• **Your assignment**:
The response must contain every line from the records below that has "computer".

• **Material for this exercise**:
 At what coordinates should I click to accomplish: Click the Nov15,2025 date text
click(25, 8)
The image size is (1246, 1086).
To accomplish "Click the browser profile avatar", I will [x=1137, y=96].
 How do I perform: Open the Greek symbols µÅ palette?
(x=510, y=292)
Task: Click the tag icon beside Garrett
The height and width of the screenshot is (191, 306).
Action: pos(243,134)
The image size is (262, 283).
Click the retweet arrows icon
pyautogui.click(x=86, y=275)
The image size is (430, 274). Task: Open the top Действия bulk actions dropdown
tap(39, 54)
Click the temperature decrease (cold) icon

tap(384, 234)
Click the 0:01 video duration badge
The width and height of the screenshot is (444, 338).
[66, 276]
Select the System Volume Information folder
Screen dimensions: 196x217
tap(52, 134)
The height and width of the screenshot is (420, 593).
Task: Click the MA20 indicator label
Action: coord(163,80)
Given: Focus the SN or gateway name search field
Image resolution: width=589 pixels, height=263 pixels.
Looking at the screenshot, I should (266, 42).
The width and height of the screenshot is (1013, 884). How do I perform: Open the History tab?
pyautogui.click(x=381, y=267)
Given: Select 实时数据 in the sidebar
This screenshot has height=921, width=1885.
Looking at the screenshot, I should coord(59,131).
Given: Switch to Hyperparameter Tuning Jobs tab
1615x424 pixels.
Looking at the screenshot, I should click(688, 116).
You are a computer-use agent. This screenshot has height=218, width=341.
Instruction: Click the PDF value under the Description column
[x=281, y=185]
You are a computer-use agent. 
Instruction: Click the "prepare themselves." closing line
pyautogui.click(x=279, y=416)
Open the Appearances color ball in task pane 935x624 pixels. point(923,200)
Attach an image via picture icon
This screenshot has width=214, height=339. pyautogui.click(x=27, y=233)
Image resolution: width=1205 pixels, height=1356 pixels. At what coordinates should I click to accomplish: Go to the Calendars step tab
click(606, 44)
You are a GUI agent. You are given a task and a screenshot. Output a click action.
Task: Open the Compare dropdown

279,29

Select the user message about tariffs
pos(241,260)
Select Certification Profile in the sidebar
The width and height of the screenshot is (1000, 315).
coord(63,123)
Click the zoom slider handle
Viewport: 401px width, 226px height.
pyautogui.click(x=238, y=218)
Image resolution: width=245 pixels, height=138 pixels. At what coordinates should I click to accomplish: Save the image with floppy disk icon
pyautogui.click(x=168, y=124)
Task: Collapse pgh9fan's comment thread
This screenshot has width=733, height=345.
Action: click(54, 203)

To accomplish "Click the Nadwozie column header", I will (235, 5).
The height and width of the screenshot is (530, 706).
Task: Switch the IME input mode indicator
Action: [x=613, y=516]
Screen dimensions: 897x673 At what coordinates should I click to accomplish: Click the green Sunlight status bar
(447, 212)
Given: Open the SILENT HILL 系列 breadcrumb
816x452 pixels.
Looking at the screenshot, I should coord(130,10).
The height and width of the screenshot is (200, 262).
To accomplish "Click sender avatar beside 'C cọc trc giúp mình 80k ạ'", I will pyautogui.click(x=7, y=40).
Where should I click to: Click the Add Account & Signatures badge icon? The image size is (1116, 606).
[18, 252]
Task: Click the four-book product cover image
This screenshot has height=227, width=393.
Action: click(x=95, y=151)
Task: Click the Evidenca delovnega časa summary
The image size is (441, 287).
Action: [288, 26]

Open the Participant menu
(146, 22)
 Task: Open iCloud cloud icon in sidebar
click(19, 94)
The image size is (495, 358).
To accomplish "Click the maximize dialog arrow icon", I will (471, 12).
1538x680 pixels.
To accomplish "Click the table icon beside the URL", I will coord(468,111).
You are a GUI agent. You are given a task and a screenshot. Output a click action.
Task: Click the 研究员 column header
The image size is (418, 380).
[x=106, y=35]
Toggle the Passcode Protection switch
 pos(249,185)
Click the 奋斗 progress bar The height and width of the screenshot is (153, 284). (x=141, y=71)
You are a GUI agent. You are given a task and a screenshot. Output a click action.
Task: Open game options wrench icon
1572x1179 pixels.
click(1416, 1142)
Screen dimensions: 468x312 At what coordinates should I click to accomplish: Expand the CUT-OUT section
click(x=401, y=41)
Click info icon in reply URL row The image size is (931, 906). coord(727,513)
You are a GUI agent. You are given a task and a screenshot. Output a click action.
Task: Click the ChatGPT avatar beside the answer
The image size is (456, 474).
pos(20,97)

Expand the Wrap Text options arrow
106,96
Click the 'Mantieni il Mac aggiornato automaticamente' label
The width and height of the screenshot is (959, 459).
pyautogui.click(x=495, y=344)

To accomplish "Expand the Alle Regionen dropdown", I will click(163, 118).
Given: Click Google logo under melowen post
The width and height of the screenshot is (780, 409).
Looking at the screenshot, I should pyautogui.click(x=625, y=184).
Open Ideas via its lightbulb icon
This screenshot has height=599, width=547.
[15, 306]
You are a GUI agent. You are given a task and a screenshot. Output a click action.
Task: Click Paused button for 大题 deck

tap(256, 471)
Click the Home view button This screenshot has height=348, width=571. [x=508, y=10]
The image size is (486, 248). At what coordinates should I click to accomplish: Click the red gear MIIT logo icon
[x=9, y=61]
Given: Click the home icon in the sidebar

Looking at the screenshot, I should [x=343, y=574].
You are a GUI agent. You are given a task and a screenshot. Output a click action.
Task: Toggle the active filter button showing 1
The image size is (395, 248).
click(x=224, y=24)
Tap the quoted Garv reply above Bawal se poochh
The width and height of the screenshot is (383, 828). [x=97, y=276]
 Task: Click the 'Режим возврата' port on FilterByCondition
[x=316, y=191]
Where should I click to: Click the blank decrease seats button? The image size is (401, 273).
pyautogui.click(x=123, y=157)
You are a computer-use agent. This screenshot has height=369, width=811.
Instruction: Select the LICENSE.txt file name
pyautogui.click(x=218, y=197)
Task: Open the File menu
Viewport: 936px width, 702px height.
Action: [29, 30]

• **Exercise response**:
You are a computer-use agent. This screenshot has height=218, width=341.
You are a computer-use agent. 
You are a computer-use agent. This screenshot has height=369, width=811.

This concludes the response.